#### [WHAT TO WORK ON]
Copy out the entire text about employers and the health insurance law word for word, with nothing changed or left out.

#### [STUDY TEXT]
◇ ◇ ◇

More and more employers, as they try to determine their responsibilities under Obamacare, are discovering serious problems with the implementation of the new law. Of course, if anyone other than the proponents of the law were involved in its drafting, many of these glitches could have been resolved before the law passed.
As you know, employers with more than 50 employees must provide health insurance to each full-time employee, and said insurance must be “affordable”, or, the employer must pay a penalty. Sounds pretty simple, doesn’t it? Well, not exactly.
In the real world, a full time employee is one who works 40 hours or more each week, but, not in the world of Obamacare. In that world, a full time employee is one who works 30 hours or more each week.
Retailers, restaurants, and other companies that rely on seasonal, temporary and other workers with flexible schedules, say it”s hard to figure out who is a full-time worker. That could cause the employer to enroll and drop them from coverage, potentially churning them through new state-run insurance exchanges or the Medicaid federal-state program for the poor, as their hours fluctuated.
Employers are also struggling with the “affordable” portion of the law. Forgetting for the moment that no insurance will be affordable once the Department of Health and Human Services finishes defining the mandates of what coverage must be in a plan, there is a bigger problem.
To be “affordable” the plan that is offered must be roughly 9.5% of an employee’s household income. But, there is no way an employer can determine household income because asking an employee to provide information concerning the income of the employee’s spouse and dependents would be a privacy violation. And, were that not enough, how could an employer verify the information given by the employee, or monitor it as spouses/dependents change or lose their jobs?
Remember, if anything is incorrect in any of the above calculations, the employer will face a $2000 per year, per employee penalty.
“You can keep your insurance if you like it”. I think not. Employers will simply drop coverage entirely, dump their employees into the exchanges, and pay the penalty.
Does anyone wonder if that was the plan all along?

◇ ◇ ◇

#### [EXTRACTED ENTRIES]
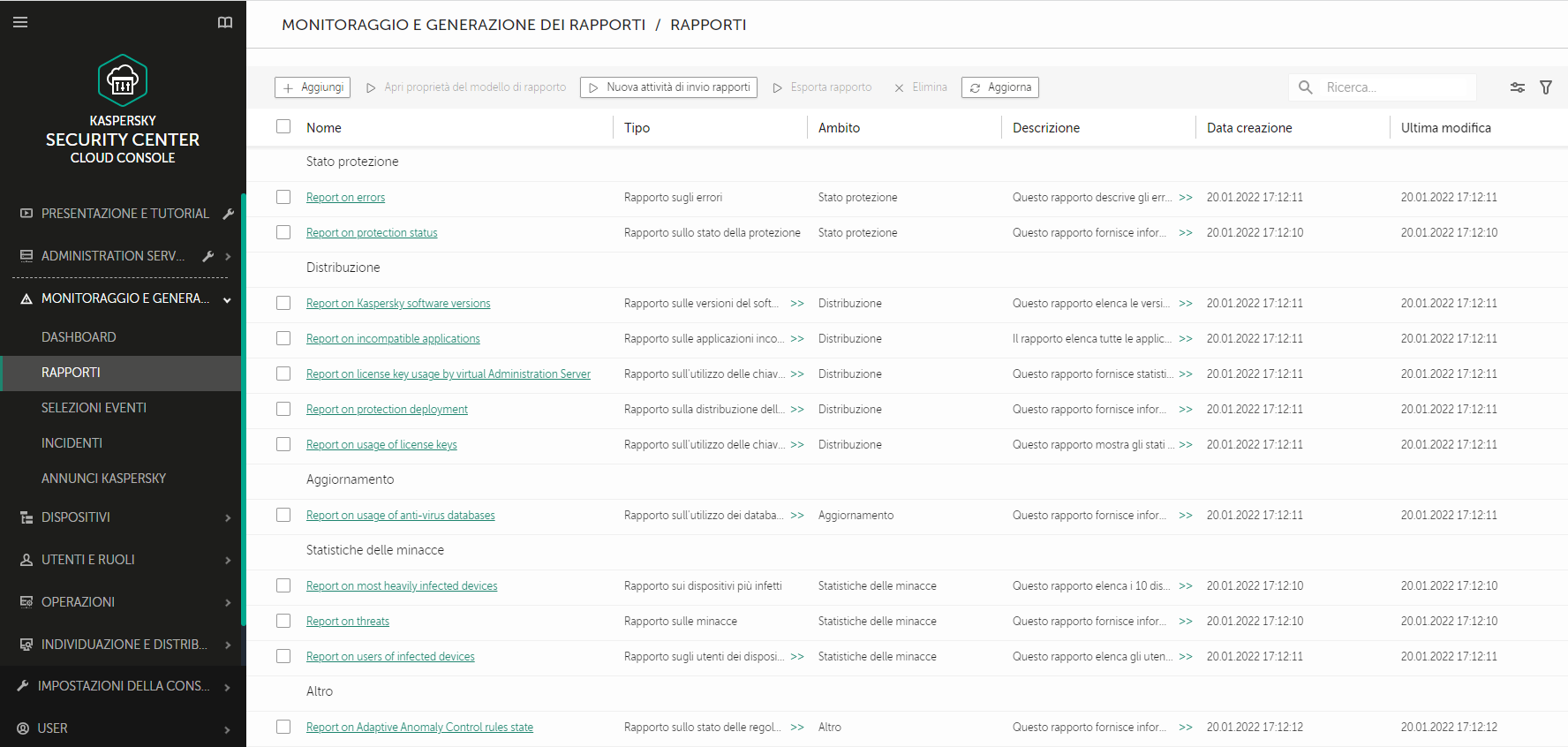This screenshot has width=1568, height=747.
Task: Click the Kaspersky Security Center logo
Action: [x=123, y=81]
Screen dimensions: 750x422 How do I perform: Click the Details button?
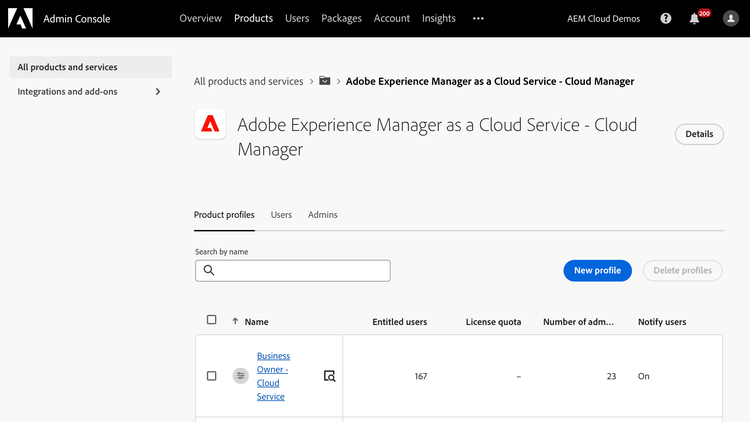click(x=699, y=134)
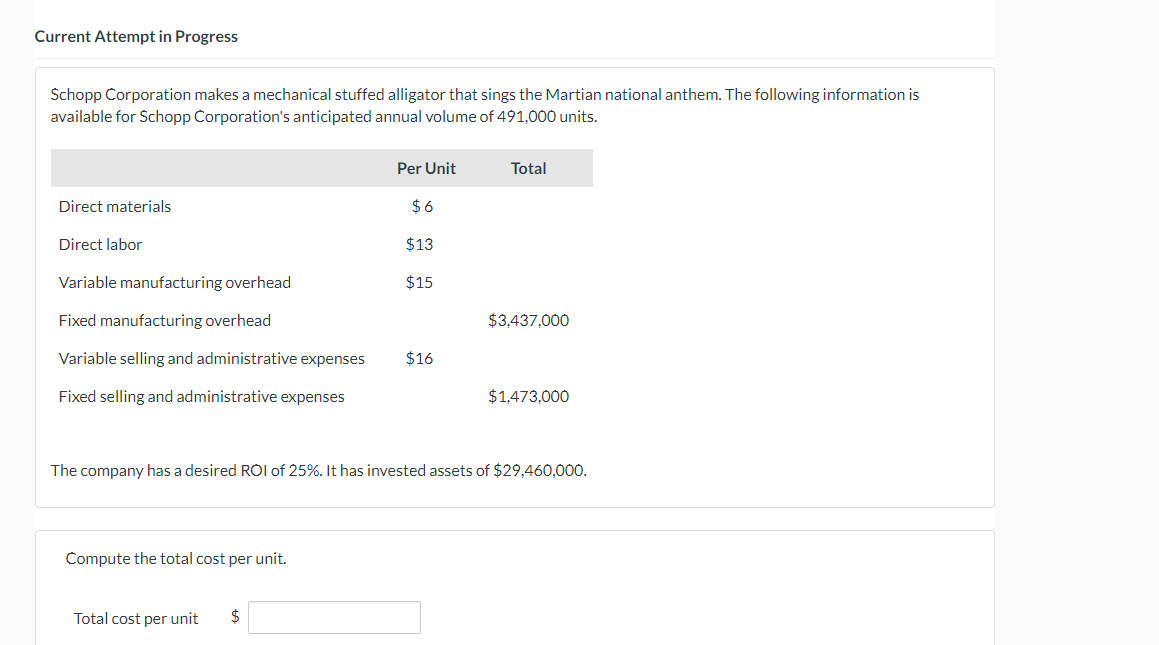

◇ ◇ ◇

#### [WRITTEN RESPONSE]
More and more employers, as they try to determine their responsibilities under Obamacare, are discovering serious problems with the implementation of the new law. Of course, if anyone other than the proponents of the law were involved in its drafting, many of these glitches could have been resolved before the law passed.
As you know, employers with more than 50 employees must provide health insurance to each full-time employee, and said insurance must be “affordable”, or, the employer must pay a penalty. Sounds pretty simple, doesn’t it? Well, not exactly.
In the real world, a full time employee is one who works 40 hours or more each week, but, not in the world of Obamacare. In that world, a full time employee is one who works 30 hours or more each week.
Retailers, restaurants, and other companies that rely on seasonal, temporary and other workers with flexible schedules, say it”s hard to figure out who is a full-time worker. That could cause the employer to enroll and drop them from coverage, potentially churning them through new state-run insurance exchanges or the Medicaid federal-state program for the poor, as their hours fluctuated.
Employers are also struggling with the “affordable” portion of the law. Forgetting for the moment that no insurance will be affordable once the Department of Health and Human Services finishes defining the mandates of what coverage must be in a plan, there is a bigger problem.
To be “affordable” the plan that is offered must be roughly 9.5% of an employee’s household income. But, there is no way an employer can determine household income because asking an employee to provide information concerning the income of the employee’s spouse and dependents would be a privacy violation. And, were that not enough, how could an employer verify the information given by the employee, or monitor it as spouses/dependents change or lose their jobs?
Remember, if anything is incorrect in any of the above calculations, the employer will face a $2000 per year, per employee penalty.
“You can keep your insurance if you like it”. I think not. Employers will simply drop coverage entirely, dump their employees into the exchanges, and pay the penalty.
Does anyone wonder if that was the plan all along?